The angst of living in uncertainty. The boredom of finding your movement restricted to the four walls of your house. The restlessness of having to live apart from your loved ones and your closest friends.
The past year has been heartbreaking for everyone. With the pandemic wreaking havoc and social distancing norms forcing people to live in isolation – the world as we know has changed.
Findings from studies in the past have consistently proved that exposure to stress is one of the primary drivers of alcohol consumption at individual and population levels. And like all other global crises in the past, the coronavirus has also been increasingly pushing people to drink more.
Stress Can Drive People To Drink More
“Increased time spent at home is a life stressor that impacts drinking and the COVID-19 pandemic may have exacerbated this stress,” – Sitara Weerakoon, Ph.D. Candidate, University of Texas.
Research from the American Journal of Drug and Alcohol Abuse found that thirty-four percent of the participants reported binge drinking during the COVID-19 pandemic. More binge drinkers increased alcohol consumption during the pandemic (60%) than non-binge drinkers (28%). Alcohol Change UK also released a study that showed one in five people (21%) were drinking more during the pandemic.

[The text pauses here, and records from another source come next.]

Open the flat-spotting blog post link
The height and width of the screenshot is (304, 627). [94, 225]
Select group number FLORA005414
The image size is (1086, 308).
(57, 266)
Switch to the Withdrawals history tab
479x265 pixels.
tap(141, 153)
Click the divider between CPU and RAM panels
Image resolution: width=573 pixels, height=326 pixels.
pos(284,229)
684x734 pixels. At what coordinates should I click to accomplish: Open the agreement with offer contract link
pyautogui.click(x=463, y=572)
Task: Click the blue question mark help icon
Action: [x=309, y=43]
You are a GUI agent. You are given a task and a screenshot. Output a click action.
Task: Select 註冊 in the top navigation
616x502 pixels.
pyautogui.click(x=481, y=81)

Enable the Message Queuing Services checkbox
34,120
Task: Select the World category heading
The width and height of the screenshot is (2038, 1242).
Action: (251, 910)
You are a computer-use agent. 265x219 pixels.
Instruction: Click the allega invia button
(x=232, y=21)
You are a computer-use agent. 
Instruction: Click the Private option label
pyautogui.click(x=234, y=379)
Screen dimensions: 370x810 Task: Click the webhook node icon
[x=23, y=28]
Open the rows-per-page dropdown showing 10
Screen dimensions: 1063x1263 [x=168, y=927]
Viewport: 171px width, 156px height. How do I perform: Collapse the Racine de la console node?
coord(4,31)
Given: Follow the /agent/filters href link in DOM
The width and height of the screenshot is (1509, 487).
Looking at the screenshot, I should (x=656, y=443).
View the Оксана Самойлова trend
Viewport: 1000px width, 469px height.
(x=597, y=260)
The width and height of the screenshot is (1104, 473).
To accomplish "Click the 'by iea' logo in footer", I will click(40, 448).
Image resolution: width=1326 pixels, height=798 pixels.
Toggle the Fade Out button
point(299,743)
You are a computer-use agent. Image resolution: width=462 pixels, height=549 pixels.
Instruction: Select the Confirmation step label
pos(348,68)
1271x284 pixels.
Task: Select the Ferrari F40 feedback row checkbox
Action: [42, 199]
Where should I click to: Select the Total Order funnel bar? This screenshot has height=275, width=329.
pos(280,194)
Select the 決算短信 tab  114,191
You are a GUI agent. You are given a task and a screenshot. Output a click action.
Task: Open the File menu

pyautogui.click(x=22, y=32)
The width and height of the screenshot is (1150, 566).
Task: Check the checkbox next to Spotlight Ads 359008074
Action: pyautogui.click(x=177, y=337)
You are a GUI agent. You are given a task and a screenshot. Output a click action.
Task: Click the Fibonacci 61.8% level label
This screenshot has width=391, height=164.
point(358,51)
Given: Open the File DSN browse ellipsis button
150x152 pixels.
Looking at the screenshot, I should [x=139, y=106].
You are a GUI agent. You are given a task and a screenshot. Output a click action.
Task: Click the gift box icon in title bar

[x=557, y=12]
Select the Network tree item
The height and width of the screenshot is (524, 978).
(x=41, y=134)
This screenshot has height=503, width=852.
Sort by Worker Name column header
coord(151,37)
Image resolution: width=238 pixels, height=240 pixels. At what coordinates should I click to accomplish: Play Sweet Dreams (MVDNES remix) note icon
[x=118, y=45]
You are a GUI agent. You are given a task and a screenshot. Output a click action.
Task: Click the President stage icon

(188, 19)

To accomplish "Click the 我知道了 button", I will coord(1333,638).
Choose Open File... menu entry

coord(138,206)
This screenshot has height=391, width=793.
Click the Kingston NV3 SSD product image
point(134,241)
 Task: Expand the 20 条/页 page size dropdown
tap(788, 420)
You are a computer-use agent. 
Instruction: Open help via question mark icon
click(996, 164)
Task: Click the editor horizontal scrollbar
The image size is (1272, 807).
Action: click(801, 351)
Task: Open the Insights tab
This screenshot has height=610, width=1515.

According to Carolina Barbosa, a health economist at the RTI International, a US-based non-profit research institute, sustained increases in alcohol consumption was recorded after the September 11 terrorist attacks as well as during Hurricane Katrina. However, the mental implications of weeks of isolation during the last one year and the sheer scale of destruction thanks to the pandemic are unmatched as compared to both these disasters.
Binge-drinking, A Rising Problem In India
According to London-based research firm IWSR Drinks Market Analysis, India is the world’s ninth-largest consumer of all alcohol. India consumes more than 663 million litres of alcohol, up 11% from 2017 and per capita consumption is rising year on year.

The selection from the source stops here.